**Task objective:**
Print the data below, from the line containing "How do I perform: Click" through the line containing "Interpret input as a date difference", including both of those lines. Leave out the pictures.

**Material for the task:**

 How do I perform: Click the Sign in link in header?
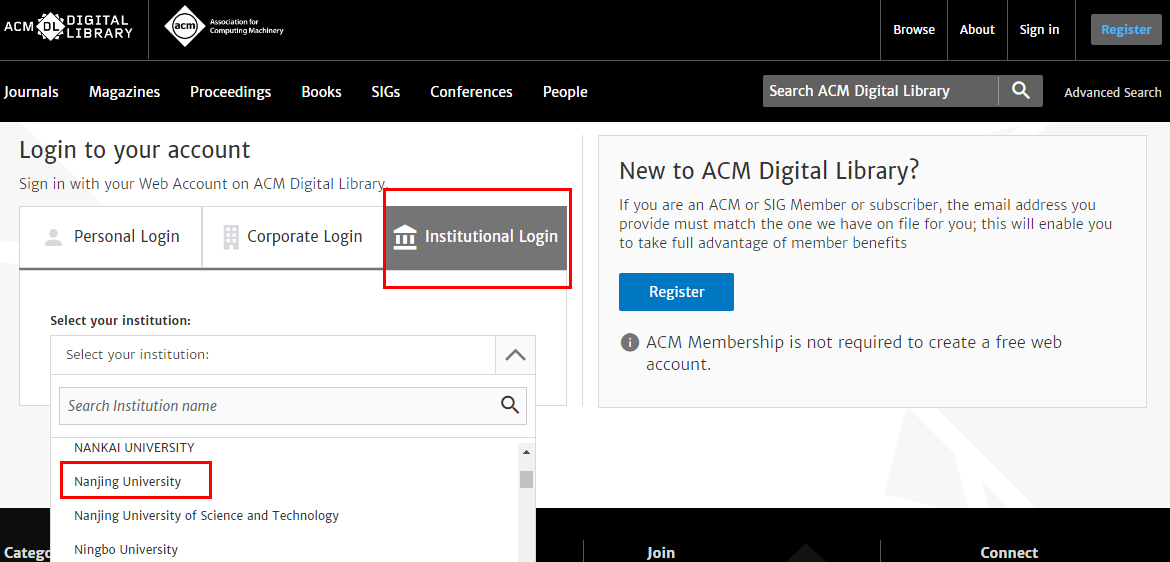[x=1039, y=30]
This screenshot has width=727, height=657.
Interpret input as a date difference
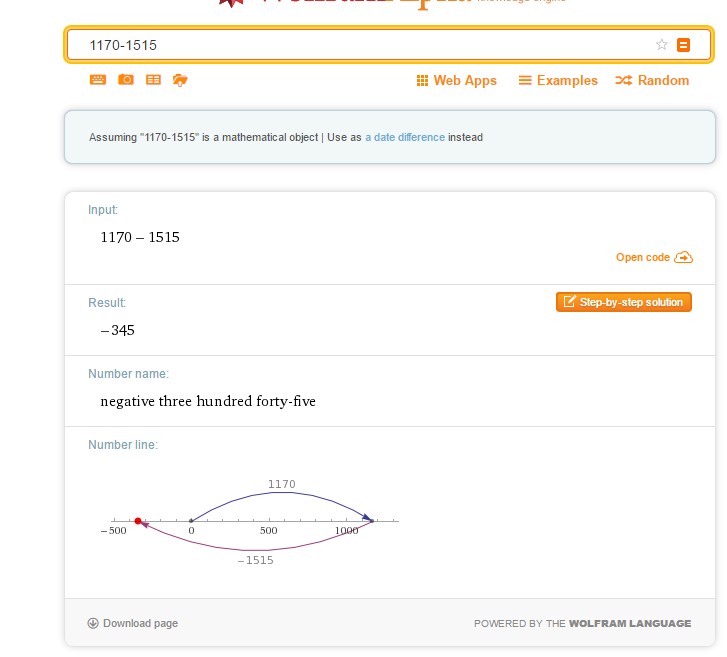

---

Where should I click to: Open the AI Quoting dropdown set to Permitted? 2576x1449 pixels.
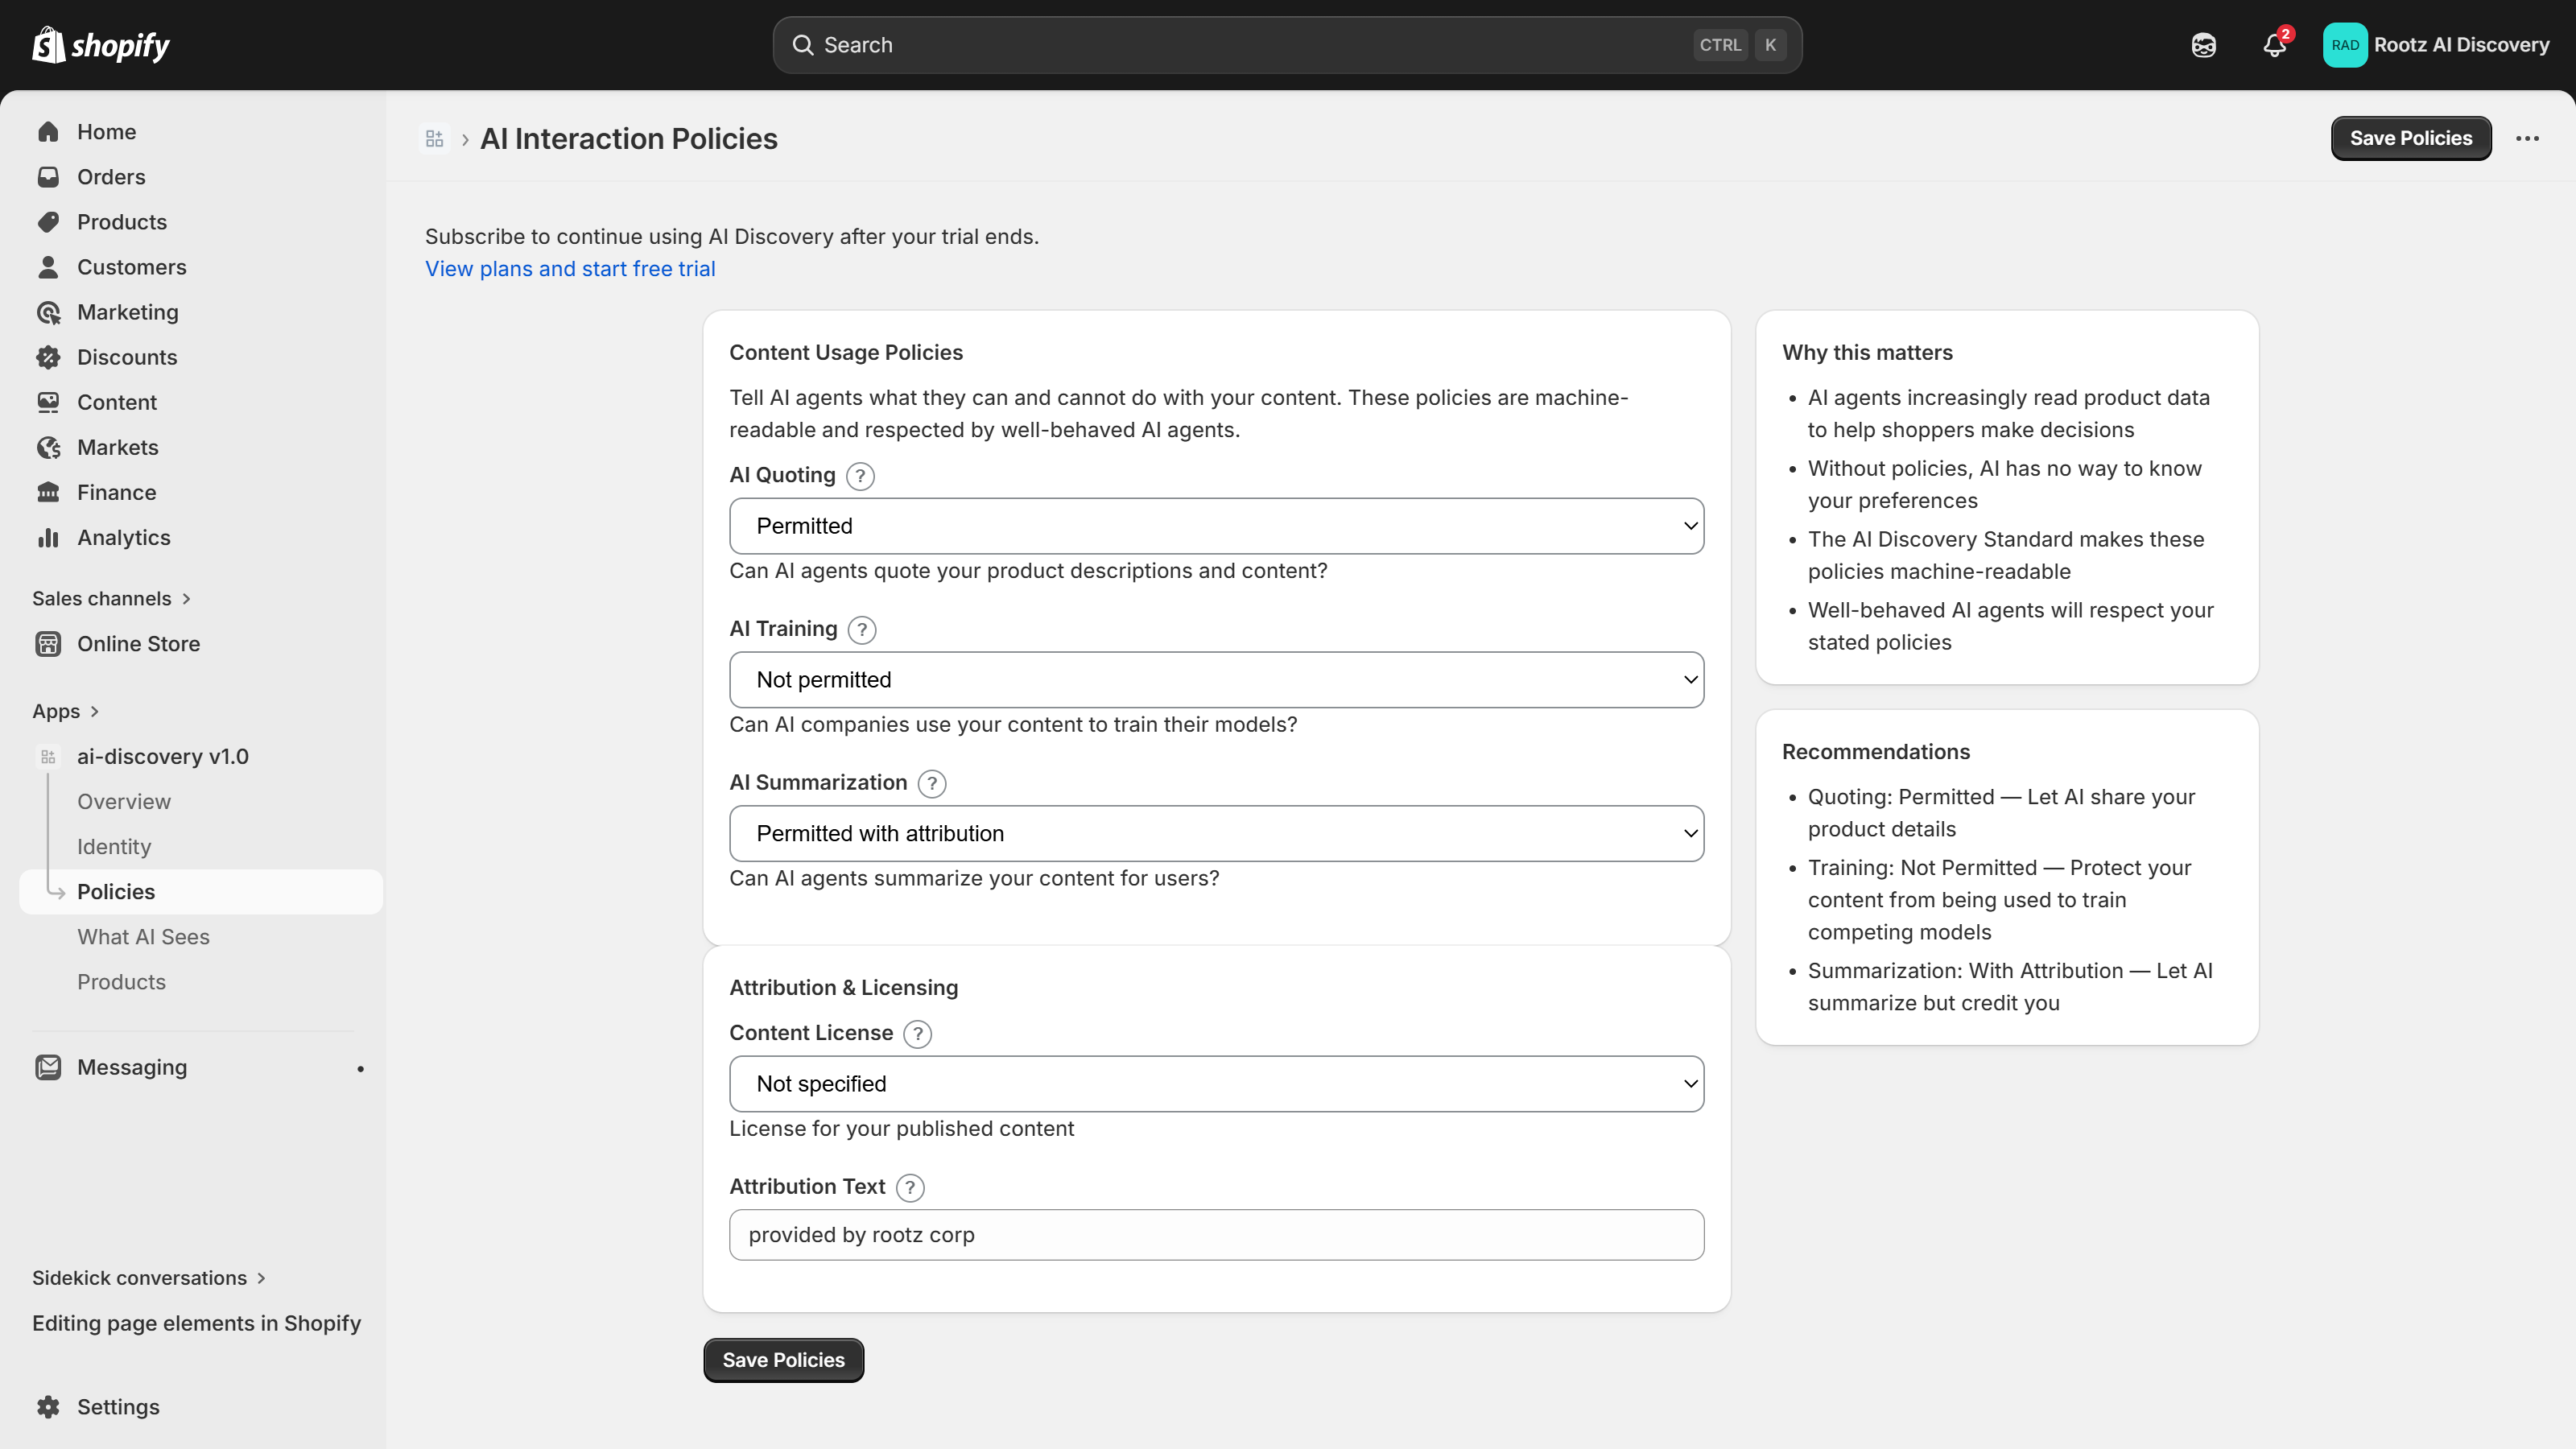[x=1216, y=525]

**Output below:**
 How do I perform: Click the Sign in link in header?
[x=1039, y=30]
This screenshot has width=727, height=657.
Interpret input as a date difference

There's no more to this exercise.